Tarihin akışını değiştirecek, dünyanın düzenini ve dengelerini
dönüştürecek önemli ve gizemli devrimler için: "Vukuundan önce şüyu
bulması" yani böylesi büyük olayların meydana gelmesine yakın,
onunla ilgili haber ve yayınların yaygınlaşması ve gündem
oluşturması, talihli ve tecrübeli bir alamettir. Son zamanlarda Hz.
Mehdiyle ilgili kitapların, yorumların ve kurgu romanların
çoğalması da, oldukça önemli bir işaret ve beşarettir.
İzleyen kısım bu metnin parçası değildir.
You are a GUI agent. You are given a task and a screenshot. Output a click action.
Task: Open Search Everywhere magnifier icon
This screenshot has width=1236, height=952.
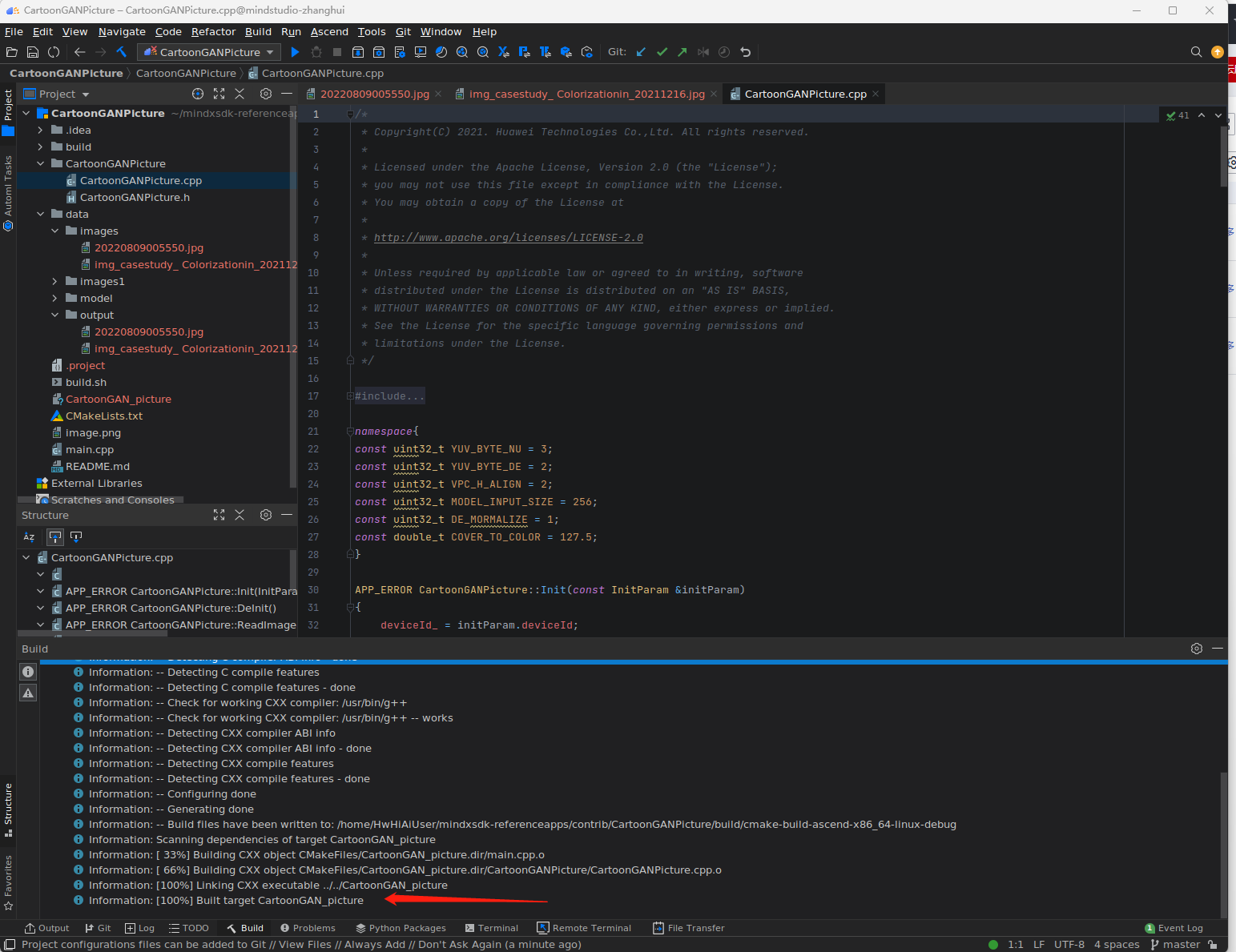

Hz. Mehdi'nin Türkiye'den çıkacağını, hazırlıkların tamamlandığını
ve zuhurunun yaklaştığını ve hatta zuhur ettiğini söyleyen birçok
alim bulunmaktadır. Hz. Mehdi ile ilgili birçok şey yazıldı çizildi
ancak tam manası ile anlaşılmadı. Mehdiyet devrinde Türkiye çok
önemli bir misyon üstlenmektedir. Bu manada Mehdi a.s geldiği zaman
hem Ortadoğu’da hem de Dünyada taşlar tam olarak yerine
oturacaktır. Mehdi’nin çıkış noktasında, kahraman Ordumuzun ve
Genel Kurmayın bu kutlu Mehdiyet devriminde çok önemli ve şerefli
görevler üstlenip başaracağı birçok kez söylenmiştir. Mehdiyet
devriminde görev alacak sadıkların, manevi ameliyatlarla çok kısa
zamanda akli ve ruhi yönden olgunlaşacaklarını ve çok yüksek
yetenekler kazanacakları bilinmektedir. Atatürk'ün; Filistin’de bir
çıbanbaşı olarak İsrail'in kurulma hesaplarını önceden sezdiğini ve
buna asla izin vermeyeceklerini ve gerekirse "Hz. Muhammed'in bu
kutsal emaneti uğrunda seve seve kan dökeceklerini" bütün dünyaya
haykırdığını ancak birçok yerde bu tarz haberlerin günümüzde
gizlendiği ve ortaya çıkarılmadığı bilinmekle beraber, Atatürk’ün
saklanan vasiyeti de bu manada yani Mehdi a.s konusunda önem arz
etmektedir. Vasiyetin saklanmasının bir yönüne de buradan
bakılmasının yerinde olacağı kanaatindeyim.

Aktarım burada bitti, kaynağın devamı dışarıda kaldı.